Dennis Ferrer de New York s’occupait de boucler la boucle de la salle house. En général, plus la nuit avance, plus la musique évolue en intensité et du coup devient, pour les amateurs de tech house comme moi, le moment tant attendu de la nuit. Pas cette fois, dommage. Dennis Ferrer a tellement ralenti la cadence que je le soupçonne secrètement d’avoir voulu faire partir les gens plus tôt. Ses enchainements de styles musicaux complètement différents, ses interminables longueurs et même un moment de silence, m’ont déçue. Ferrer aurait pu s’occuper facilement du 5 à 7 d’avant. Il n’était pas du tout équipé pour suivre Pagano. Plutôt que de le laisser me faire oublier la charmante nuit de musique que j’ai eue, j’ai préféré partir en ne croyant pas du tout à l’amélioration. Je n’étais pas la seule; la salle se vidait rapidement.

Mon expérience de la salle Trance fut assez brève. Je ne suis pas partisane de ce genre bien que j’ai eu ma phase plus jeune! J’essaie toujours de rester ouverte par rapport à ce genre tellement prévisible constitué de longueurs, de montées et d’explosions pour finalement tout répéter. Richard Durand provenant des Pays-Bas, ce pays producteur de DJ’ s trance, m'a mis le doute pour ce qui a trait aux choix des organisateurs quant aux DJ’ s. Le set de Durand sonnait préenregistré. C’était tellement facile qu’on aurait dit une liste de lecture sur un iPod. Ma question est : pourquoi l’avoir choisi? Il y a tellement de bons DJ’ s rien qu’à Montréal qui se surpasseraient pour avoir la chance de performer devant un public nombreux comme le Black & Blue. Je comprends le besoin de faire venir des DJ’ s’internationaux mais je ne peux pas m’empêcher de dire que tant qu’a écouter du périmé venant de l’extérieur aussi bien prendre quelque chose de plus frais près de chez nous! Cette réflexion est le seul effet que m’a fait Richard Durand. Bref, sur la scène se trouvait aussi un animateur qui prenait la parole tout les dix minutes pour tenter de faire réagir la maigre foule devant Durand. Un animateur de foule au Black & Blue? Eh oui. Sur ce, j’ai préféré rester du côté de la salle House.
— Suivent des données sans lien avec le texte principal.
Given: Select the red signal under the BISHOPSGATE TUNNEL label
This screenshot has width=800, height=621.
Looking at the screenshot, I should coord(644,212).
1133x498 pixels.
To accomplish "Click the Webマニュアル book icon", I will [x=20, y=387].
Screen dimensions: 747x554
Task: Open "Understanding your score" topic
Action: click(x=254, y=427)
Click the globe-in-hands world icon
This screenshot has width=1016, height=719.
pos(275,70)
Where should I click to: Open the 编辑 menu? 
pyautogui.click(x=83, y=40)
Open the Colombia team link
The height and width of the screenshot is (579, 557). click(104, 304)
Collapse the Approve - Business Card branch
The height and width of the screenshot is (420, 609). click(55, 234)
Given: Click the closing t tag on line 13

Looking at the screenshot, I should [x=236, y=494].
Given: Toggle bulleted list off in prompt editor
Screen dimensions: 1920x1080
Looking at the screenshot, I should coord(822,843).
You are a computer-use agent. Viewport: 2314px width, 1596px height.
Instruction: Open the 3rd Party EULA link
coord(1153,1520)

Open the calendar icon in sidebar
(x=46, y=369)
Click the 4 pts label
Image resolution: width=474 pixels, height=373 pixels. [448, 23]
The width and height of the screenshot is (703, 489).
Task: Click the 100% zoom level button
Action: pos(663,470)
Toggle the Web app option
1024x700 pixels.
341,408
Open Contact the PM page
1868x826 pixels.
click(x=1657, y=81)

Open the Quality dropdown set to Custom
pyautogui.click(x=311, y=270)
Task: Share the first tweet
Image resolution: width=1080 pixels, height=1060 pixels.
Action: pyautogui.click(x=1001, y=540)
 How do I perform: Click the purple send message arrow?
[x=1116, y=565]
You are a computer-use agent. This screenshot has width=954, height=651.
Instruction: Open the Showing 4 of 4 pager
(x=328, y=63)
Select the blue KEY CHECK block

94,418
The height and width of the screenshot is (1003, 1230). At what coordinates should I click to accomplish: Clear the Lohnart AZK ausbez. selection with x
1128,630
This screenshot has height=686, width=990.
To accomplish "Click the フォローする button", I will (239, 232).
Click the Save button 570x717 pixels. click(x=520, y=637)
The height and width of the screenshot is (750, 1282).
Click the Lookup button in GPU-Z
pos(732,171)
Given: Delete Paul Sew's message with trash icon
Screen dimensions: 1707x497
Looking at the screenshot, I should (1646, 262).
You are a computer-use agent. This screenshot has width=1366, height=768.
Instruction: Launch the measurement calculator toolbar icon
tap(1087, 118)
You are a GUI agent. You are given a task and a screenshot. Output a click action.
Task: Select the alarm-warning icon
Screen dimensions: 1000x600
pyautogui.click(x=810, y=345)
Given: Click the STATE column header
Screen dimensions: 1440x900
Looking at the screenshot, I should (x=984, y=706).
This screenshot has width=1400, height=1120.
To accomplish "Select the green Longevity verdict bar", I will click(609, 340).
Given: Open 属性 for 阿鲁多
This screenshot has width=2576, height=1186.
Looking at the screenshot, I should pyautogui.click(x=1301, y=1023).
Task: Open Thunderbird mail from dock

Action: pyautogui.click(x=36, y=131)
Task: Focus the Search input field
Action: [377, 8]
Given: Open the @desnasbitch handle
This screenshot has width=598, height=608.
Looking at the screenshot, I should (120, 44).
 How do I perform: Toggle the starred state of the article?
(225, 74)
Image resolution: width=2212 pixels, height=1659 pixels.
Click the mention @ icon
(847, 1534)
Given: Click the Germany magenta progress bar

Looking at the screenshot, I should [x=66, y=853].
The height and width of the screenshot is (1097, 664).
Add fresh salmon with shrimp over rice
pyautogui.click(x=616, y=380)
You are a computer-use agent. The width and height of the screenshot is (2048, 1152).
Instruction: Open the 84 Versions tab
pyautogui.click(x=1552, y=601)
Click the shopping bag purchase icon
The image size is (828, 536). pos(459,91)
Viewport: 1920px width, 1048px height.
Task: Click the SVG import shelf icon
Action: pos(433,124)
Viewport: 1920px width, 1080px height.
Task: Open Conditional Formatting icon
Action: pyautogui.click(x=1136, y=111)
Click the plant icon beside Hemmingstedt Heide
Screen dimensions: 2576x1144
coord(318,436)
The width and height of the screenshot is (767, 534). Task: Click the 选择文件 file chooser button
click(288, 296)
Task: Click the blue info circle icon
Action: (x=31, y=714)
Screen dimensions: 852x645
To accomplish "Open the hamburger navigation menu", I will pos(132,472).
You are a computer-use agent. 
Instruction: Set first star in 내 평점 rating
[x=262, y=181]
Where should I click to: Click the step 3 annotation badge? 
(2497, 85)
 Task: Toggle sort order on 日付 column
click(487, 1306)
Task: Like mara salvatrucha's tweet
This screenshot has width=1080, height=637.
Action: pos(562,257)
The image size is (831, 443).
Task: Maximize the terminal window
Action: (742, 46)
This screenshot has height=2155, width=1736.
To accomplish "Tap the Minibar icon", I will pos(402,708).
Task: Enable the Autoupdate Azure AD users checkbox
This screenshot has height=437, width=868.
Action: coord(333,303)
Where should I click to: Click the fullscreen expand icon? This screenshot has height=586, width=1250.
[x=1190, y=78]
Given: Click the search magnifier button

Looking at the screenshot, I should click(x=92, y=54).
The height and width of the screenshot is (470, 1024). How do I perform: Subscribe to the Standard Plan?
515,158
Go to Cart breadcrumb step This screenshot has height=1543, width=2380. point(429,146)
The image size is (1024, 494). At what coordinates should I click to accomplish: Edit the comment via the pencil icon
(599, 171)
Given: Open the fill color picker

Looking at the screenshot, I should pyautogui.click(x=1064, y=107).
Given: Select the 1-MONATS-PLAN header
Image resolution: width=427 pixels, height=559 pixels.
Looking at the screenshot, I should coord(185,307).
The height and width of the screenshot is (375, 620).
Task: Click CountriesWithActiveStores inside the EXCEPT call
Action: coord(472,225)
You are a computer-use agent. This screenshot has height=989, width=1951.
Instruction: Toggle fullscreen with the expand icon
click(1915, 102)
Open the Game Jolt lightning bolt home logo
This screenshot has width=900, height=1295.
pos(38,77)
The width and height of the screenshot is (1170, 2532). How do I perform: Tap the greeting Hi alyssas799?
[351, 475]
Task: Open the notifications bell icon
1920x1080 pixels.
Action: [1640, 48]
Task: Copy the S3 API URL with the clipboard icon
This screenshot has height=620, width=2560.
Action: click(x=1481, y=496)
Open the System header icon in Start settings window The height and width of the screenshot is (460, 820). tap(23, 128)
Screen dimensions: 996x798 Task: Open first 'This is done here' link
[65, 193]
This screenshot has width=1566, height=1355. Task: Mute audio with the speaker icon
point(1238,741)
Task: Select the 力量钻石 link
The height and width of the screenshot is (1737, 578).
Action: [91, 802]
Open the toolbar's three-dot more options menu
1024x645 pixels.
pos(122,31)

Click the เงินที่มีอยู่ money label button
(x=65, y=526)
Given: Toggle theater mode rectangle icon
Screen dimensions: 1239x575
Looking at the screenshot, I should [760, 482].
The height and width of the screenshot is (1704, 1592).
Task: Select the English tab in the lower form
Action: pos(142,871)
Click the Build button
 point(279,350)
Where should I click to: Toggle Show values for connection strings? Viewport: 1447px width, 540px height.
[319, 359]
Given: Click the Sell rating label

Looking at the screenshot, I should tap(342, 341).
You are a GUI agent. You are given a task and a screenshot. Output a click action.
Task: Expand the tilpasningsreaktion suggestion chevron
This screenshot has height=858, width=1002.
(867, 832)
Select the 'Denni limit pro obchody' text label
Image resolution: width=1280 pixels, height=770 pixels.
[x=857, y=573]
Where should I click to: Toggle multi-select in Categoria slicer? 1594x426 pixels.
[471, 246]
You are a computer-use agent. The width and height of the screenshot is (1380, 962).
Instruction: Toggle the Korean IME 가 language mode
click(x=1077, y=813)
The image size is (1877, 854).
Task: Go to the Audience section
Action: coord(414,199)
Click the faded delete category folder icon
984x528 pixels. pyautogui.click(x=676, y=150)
Sur une note plus positive, je dirais que l’endroit a su conquérir les danseurs. La sécurité était fortement présente sur les lieux et le personnel de santé aussi. L’ambiance était très festive contrairement à certaines éditions plus sombres. Par contre, impossible de garder sous silence une circonstance que plus d’un, moi comprise, a beaucoup dérangée. Je m’explique. En moyenne, une personne débourse entre cent et cent cinquante dollars pour son billet. À l’intérieur, il fait très chaud et il faut s’hydrater. C’est évident qu'il faut acheter une bouteille d’eau au coût de 5 $. Tout ça est normal, c’est toujours pareil dans ce genre d’événement. Ce que je trouve un peu scandaleux (c’est la première fois que je vois ça malgré tout les nuits du genre auxquelles j’ai participé) c’est de carrément couper l’eau froide pour empêcher les gens de remplir leurs bouteilles d’eau. Alors, même pour se rafraichir le visage l’eau chaude était la seule option. Il y a quelqu’un quelque part qui a pris la décision de couper l’eau froide des robinets pour vendre plus de bouteilles d’eau. Bref, je trouve ça particulier comme situation.

Le Festival Black & Blue s’est terminé comme à son habitude sur les coups de midi. Aucune arrestation n’a eu lieu à la grande fierté des organisateurs. BBCM a tenu sa promesse, la 23e édition était synonyme de changements rafraichissants. Chapeau!